Environmental sustainability – using sustainable resources, preventing pollution, and reducing the effects of climate change. Infrastructure sharing is also a form of economic sustainability.
- Universal Communication Service Access Funds and Teachers’ Training: Digital Skills and literacy. Mr. John Munkondwa of the Universal Communication Service Access Fund (UCSAF) explained the important role of capacity building among teachers in their efforts to equip schools with computers, citing the pivotal role it plays in the sustainability of the digitizing education system and its contribution to maintaining computers available in the school.
- Relevant content and technologies for schools. Most content online whether in entertainment or education is not contextualized to the African population especially not to the local school’s curriculum. Community networks can come in to create platforms for the creation of contextualized content for schools due to their proximity to the schools.
- Policy and regulatory frameworks for community networks. Tanzania does not yet have a policy and regulatory framework for community networks. The alliance has been at the forefront of advocacy for a license for community networks. Hon. Neema Lugangira has been at the forefront of advocating for the recognition of community networks. Together with Tanzania Communications Regulatory Authority (TCRA), there are plans to set up a pilot community network in Bukoba where the regulator can witness community engagement and operations towards the provision of broadband connectivity to the community and work towards a standardized model for regulation. Dr. Jabhera Matogoro has been campaigning for use of the TV white space (TVWS) technology and a regulatory framework for its use.
- Personal branding, digital footprint, and content creation for social media. Personal branding is the process of creating an identity for yourself as an individual or business. A digital footprint is information you share about yourself online. Ms. Dorice Kaijiage stressed the importance of creating visibility for your brand, be it a personal brand or your organization. Further than visibility, it is vital to have an agenda that identifies you and understands your target audience so that your content is tailored to their interests.
- Use of teaching aids towards bridging the digital divide in schools and communities. Is partnering with secondary and university institutions in promoting and facilitating STEM subjects to help students with practical applications of technology. Mr. Said Hozza demonstrated how he uses Tinkercad to give a practical understanding of STEM subjects and his vision of working with community networks to reach more students in rural areas.
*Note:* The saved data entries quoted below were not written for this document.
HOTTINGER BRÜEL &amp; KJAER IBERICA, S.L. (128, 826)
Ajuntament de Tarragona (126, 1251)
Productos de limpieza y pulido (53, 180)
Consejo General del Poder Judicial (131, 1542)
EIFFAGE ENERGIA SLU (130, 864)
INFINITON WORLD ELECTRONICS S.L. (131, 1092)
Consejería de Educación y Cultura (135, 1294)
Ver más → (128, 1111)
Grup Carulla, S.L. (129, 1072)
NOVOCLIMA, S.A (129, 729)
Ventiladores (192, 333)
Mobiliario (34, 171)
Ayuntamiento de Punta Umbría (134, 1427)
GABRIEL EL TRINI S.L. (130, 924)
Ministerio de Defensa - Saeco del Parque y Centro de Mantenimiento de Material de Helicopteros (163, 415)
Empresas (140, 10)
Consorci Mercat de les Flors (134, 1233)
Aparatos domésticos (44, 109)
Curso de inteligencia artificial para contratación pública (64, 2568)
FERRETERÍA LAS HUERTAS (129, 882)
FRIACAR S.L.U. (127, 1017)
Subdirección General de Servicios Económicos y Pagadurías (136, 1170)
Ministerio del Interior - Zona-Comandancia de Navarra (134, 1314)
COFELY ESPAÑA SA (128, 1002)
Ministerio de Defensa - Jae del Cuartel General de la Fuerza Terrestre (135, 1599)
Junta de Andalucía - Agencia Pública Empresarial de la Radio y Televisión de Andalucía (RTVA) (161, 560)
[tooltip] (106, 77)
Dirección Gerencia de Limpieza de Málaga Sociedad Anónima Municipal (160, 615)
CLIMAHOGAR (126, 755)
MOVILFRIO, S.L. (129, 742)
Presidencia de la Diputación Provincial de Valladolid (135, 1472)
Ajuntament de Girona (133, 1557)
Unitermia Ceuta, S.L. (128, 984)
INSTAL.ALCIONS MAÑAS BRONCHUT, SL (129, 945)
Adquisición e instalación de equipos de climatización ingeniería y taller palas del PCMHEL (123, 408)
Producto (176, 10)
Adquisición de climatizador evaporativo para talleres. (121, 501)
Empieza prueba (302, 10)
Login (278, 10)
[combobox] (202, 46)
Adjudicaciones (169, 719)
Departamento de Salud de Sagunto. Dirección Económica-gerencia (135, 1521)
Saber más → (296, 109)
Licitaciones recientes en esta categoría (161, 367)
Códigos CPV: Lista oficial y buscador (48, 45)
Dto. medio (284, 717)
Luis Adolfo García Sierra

- Sustainable internet connectivity approaches for communities and schools. Professor Josef Noll, the secretary general of the Basic Internet Foundation presented a scenario where digital pedestrians using close to zero bandwidth can use the internet for free while digital cars ensure profitability. The challenge comes in differentiating digital pedestrians and digital cars which prof. Josef cites can be solved using an Accelerated Mobile Pages (AMP checker). AMP is an open-source coding project created by Google to help (mobile) websites load faster by stripping them down to their most essential parts allowing them to deliver content immediately.